The United States tax code and regulations are absurdly complicated. In 1939, the entire tax law was contained in 504 pages. The current tax law is nearly 74,000 pages in length! There is no professional advisory and no employee of the IRS or the U.S. government that knows the entire code.

The most recent changes in the tax law are detailed in the American Taxpayer Relief Act of 2012 (ATRA) which was signed into law on January 2, 2013. Here are some key provisions that will impact estate planning for 2014.



Estate Tax, Gift Tax, and Generation-Skipping Transfer Tax Laws

1. The federal estate tax, gift tax, and generation-skipping transfer tax exemptions have been indexed for inflation. The exemption amount was $5.25 million in 2013 and increases to $5.34 million for 2014.

2. The maximum estate, gift, and generation-skipping transfer tax rate increased from 35% in 2012 to 40% in 2013. It remains at 40% for 2014.

3. The annual gift tax exclusion for 2014 remains at $14,000 ($28,000 for married couples). That is the amount that may be gifted to any individual without gift taxes, and without using any of your lifetime exemption.

4. Prior to 2010 married couples could use both of their individual estate tax exemptions by using what was known popularly as “A/B Trusts” in their estate planning. The Tax Reform Act of 2010 made the tax exemptions for married couples “portable” through 2012. That means that the surviving spouse could apply the unused portion of their deceased spouse’s exemption, along with their own exemption, to reduce estate taxes on the 2nd spouse’s death. ATRA made this “portability” permanent for 2013 and beyond (as much as any tax law can be deemed permanent). In other words, in 2014 a married couple can pass $10.68 million to their heirs without special planning. To take advantage of this opportunity, the surviving spouse must file IRS Form 706 after the first death, and elect to use the deceased spouse’s exemption.

5. NOTE that “portability” applies only to the federal estate tax, not to the generation-skipping transfer tax, or to state inheritance tax laws (with the exception of Hawaii who has made the state estate tax exemption portable between married couples). Careful planning is still required to take full advantage of existing tax laws.



1. The highest marginal income tax rate increased to 39.6% for 2013 for those above the taxable income thresholds. The thresholds are adjusted each year for inflation. The top rate applies to single filers with taxable incomes over $406,750 for 2014 and to married joint filers with taxable incomes over $457,600. These threshold amounts will continue to be adjusted annually.

2. Using the same threshold amounts, the long term capital gains tax rate for 2014 is 20% for those in the highest marginal tax bracket; 25% on Depreciation recapture; and 28% on Collectibles and qualified small business stock after exclusion.

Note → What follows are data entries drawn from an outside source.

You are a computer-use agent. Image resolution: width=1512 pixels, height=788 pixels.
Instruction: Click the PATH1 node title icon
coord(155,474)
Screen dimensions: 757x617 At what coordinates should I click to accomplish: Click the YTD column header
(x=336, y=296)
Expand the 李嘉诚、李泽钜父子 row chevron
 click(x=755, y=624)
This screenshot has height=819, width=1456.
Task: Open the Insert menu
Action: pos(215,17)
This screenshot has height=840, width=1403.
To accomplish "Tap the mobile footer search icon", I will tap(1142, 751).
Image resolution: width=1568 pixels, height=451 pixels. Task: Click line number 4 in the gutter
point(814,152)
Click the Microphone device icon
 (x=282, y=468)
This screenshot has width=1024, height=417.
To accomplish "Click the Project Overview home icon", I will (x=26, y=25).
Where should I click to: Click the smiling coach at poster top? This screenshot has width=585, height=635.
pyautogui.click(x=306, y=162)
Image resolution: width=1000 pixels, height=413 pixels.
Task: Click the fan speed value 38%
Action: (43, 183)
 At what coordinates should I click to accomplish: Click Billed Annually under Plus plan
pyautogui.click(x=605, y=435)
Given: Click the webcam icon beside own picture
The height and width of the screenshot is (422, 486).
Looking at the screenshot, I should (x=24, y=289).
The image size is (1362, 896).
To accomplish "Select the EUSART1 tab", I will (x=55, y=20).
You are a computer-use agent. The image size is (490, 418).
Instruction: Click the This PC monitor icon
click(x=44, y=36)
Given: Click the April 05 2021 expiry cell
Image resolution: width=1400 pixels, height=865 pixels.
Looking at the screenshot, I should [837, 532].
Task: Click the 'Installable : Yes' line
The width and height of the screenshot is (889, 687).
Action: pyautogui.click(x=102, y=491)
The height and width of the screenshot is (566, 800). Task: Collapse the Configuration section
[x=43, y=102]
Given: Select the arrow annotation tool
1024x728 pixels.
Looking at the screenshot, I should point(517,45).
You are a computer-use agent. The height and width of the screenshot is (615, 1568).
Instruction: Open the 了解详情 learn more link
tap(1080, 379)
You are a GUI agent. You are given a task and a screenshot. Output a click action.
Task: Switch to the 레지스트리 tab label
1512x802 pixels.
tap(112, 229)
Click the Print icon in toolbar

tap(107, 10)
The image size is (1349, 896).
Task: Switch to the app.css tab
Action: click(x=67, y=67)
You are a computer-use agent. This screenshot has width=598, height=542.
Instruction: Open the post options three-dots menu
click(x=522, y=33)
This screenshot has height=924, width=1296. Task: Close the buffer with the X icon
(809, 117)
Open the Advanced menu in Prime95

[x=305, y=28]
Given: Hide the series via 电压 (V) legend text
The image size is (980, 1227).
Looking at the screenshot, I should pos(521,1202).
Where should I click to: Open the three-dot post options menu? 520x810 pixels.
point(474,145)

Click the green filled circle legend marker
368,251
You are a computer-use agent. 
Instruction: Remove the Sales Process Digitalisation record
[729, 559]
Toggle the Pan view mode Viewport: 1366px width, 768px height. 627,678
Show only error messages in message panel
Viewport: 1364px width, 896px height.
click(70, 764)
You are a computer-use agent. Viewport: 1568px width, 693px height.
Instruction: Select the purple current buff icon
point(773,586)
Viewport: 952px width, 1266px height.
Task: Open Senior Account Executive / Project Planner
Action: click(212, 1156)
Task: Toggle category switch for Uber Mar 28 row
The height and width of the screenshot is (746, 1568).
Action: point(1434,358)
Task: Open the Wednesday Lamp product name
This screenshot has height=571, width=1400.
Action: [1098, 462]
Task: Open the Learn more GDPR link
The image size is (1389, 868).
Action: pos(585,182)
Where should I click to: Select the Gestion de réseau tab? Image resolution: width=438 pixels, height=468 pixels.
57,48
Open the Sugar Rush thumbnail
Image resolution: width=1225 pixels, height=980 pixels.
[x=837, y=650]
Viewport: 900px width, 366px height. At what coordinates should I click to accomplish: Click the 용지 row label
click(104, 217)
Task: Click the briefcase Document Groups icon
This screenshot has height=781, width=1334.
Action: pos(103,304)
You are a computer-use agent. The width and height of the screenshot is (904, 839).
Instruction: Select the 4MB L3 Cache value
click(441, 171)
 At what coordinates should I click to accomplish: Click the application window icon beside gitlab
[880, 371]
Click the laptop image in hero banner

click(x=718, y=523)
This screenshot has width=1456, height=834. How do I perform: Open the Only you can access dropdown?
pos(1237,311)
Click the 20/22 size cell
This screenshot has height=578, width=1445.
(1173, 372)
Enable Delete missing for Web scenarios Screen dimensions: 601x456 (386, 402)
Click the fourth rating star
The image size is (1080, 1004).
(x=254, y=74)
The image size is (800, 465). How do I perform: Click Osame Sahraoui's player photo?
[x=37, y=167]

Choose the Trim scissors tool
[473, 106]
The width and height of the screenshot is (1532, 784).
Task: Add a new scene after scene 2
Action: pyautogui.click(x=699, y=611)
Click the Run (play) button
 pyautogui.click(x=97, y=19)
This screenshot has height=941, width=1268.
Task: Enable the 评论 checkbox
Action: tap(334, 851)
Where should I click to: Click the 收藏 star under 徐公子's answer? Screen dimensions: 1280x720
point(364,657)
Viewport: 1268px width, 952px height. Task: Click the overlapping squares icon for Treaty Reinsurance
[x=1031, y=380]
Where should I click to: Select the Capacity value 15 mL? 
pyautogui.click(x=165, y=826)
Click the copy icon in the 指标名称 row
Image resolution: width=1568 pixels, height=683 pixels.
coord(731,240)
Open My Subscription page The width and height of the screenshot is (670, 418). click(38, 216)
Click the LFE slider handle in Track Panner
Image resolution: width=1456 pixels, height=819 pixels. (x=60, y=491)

3. There is a 3.8% Medicare tax on net investment income for single filers whose “modified adjusted gross income” exceeds $200,000 or married joint filers who exceed $250,000 for 2014. This effectively results in a maximum capital gains rate of 23.8%.

4. For 2014, itemized deductions are reduced or phased out for single filers with incomes over $254,200 and married filing jointly over $305,050.

5. The Alternative Minimum Tax (AMT) was “permanently” indexed for inflation. For 2014, both single taxpayers and those who are married filing jointly, there is a 26% rate on AMT taxable income under $182,500 and 28% over $182,500. The threshold amounts are cut in half (under and over $91,250) for married filing separately.

Medicare and FICA Social Security Taxes

1. The employee portion of Social Security (FICA) taxes increased back to 6.2% during 2013. (The 2% reduction was temporary, and was allowed to expire.) For self-employed individuals, the rate reverted from 10.4% to 12.4% and remains there for 2014.

2. For single filers who earn $200,000 and married joint filers who earn $250,000 there was an additional 0.9% Medicare tax for 2013. That rate continues for 2014.
3. The FICA wage base for 2013 was $113,700 and is $117,000 for 2014 with the annual adjustment for inflation.

4. A 3.8% Medicare tax was added to capital gains taxes in 2013 for single filers whose “modified adjusted gross income” exceeded $200,000 or married joint filers who exceeded $250,000. Those thresholds remain the same for 2014.